- **Consigne 1**
Compte les lignes des rangées ci-dessous qui contiennent la chaîne « icon », puis indique seulement ce nombre.
+ + + +
Pourtant, même si personne ne doute que les
décideurs politiques des pays démocratiques aient trouvé de nombreux leviers
face à cette crise, il reste un désaccord sur celui qui devrait continuer à
être utilisé et quels en seront les effets. Les économistes et décideurs
politiques sont divisés en trois écoles de pensée, de la moins à la plus
radicale: celle de la politique monétaire expansionniste massive; celle de la
politique budgétaire soutenue par la banque centrale; et celle des taux
d'intérêt négatifs soutenu par la FinTech (Finance Technologique):
Pour la première école de pensée, ses
partisans affirment que tant que les banques centrales seront en mesure
d'imprimer de l'argent pour acheter des actifs, elles pourront stimuler une
croissance économique forte sans déclencher l’inflation. S'ils ont échoué dans la
dernière décennie de l’après crise financière de 2007-2009 à atteindre les
objectifs de croissance forte malgré le QE, ce n'est pas parce qu'ils n'ont
plus assez de munitions, mais parce qu'ils ne font pas assez pour optimiser ce qu’ils peuvent mieux faire.
Les partisans de cette voie s’inspirent de
l’expérience japonaise qui a connu une croissance faible et des conditions
d'inflation ultra faibles depuis bientôt trois décennies. Or la nomination de
Kuroda Haruhiko en 2003 pour diriger la Banque de Japon (BOJ) avec sa politique
monétaire expansionniste et son adage «tout ce qu'il faut» a permis au Japon
d’atteindre le plein emploi avec un taux d'inflation très bas, voir inférieur à
ce qui a été préalablement ciblé. Juste avant la pandémie, Ben Bernanke, un
ancien président de la Fed, a déclaré dans un discours à l'American Economic
Association que le potentiel d'achat d'actifs signifiait que la politique
monétaire à elle seule serait probablement suffisante pour lutter contre une
récession.
+ + + +
- **Consigne 2**
Rédige la suite du texte sur les trois écoles de pensée face à la crise, en reprenant juste après sa dernière phrase.
+ + + +
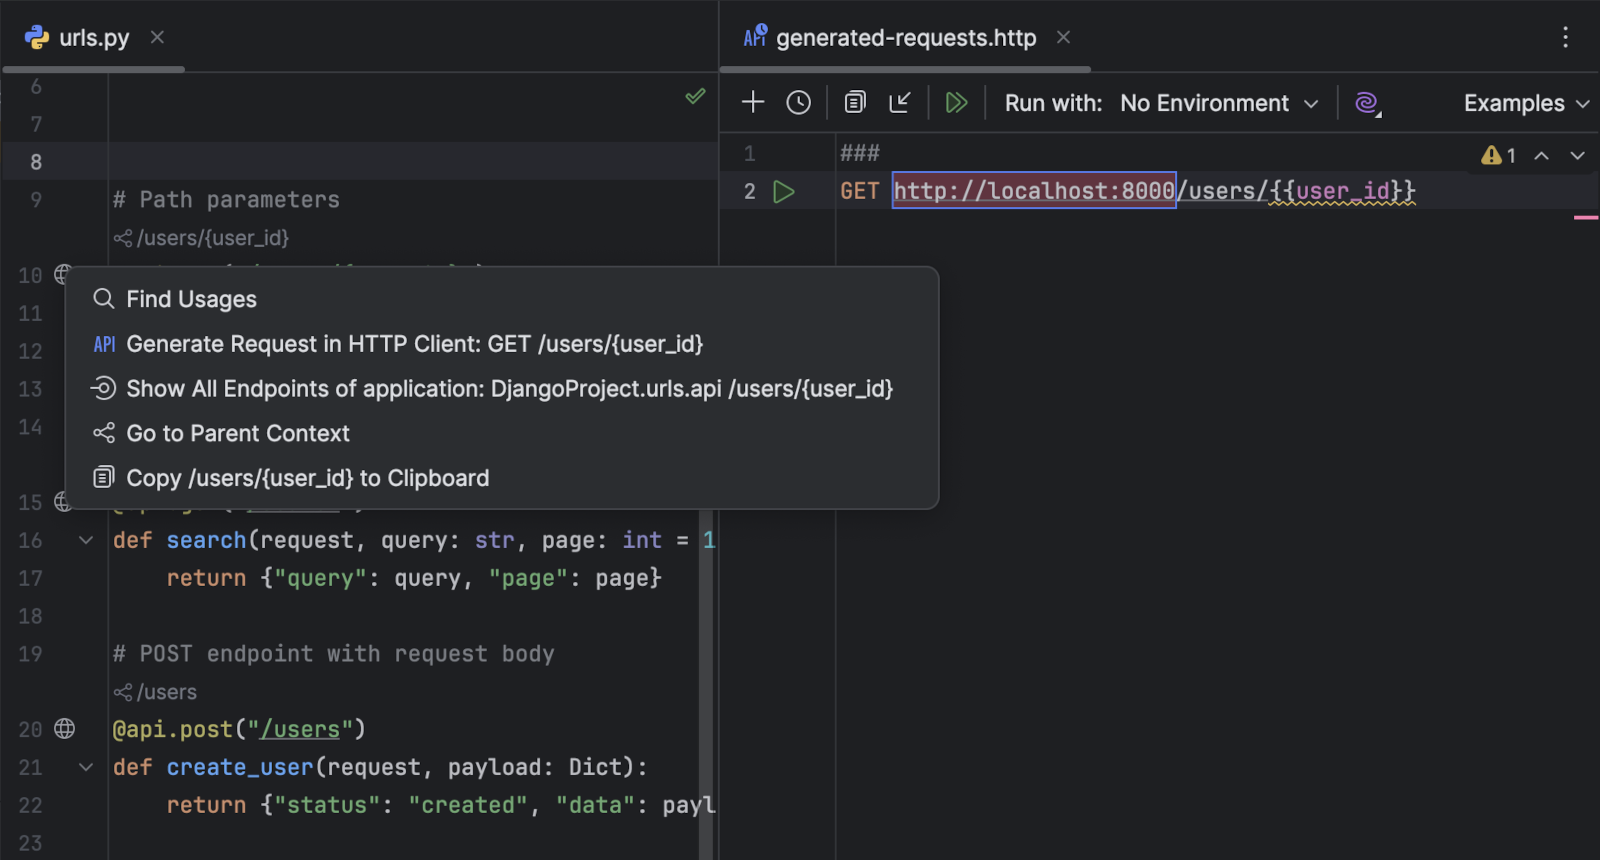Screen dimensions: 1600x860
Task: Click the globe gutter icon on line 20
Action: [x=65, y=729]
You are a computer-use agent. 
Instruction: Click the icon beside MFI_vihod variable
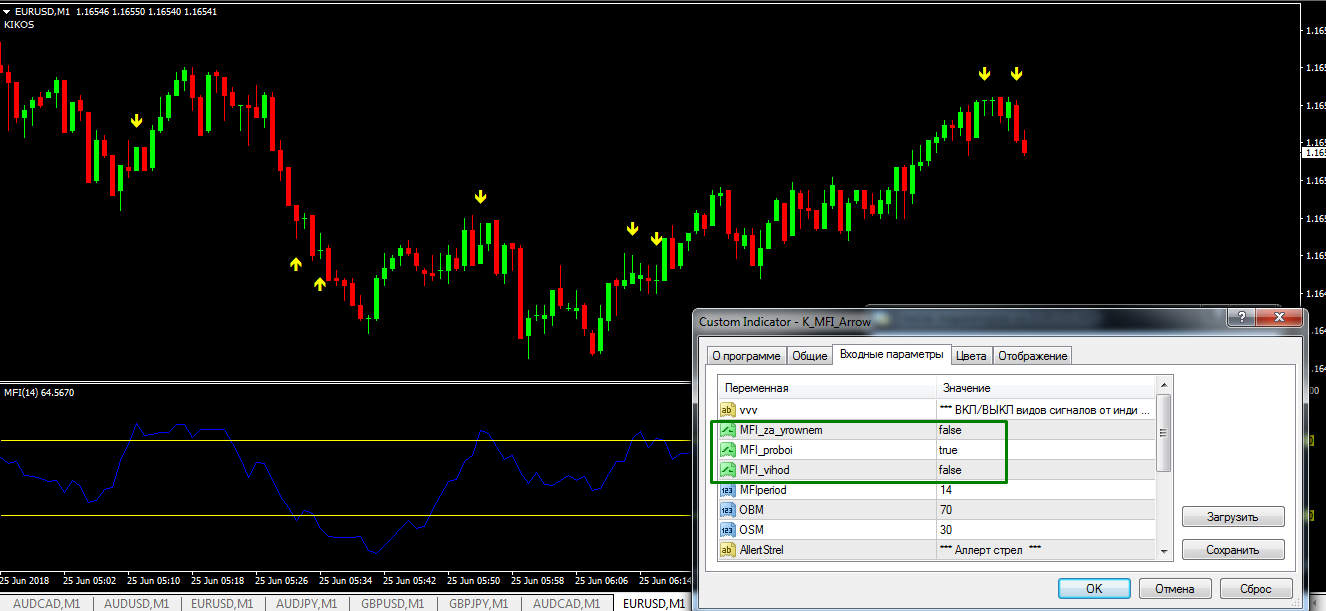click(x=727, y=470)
+ + + +
- **Réponse rédigée 1**
2

- **Réponse rédigée 2**
Mais, paradoxalement à ces positions prises
par ces 2 banquiers, ces dernières années, la plupart des banquiers centraux se
sont efforcés d'exhorter les gouvernements à utiliser leurs budgets pour
stimuler la croissance et de ne plus compter sur la politique monétaire
expansionniste. Christine Lagarde a ouvert son mandat de présidente de la
Banque centrale européenne par un appel à la relance budgétaire; M. Powell a
récemment mis en garde le congrès contre le retrait prématuré de la réponse
budgétaire pour faire face aux ravages de la pandémie. Philip Lowe, le gouverneur de la
Reserve Bank of Australia (RBA), a déclaré au parlement australien que la
politique budgétaire devra jouer un rôle plus important dans la gestion du
cycle économique qu'elle ne l'a fait dans le passé.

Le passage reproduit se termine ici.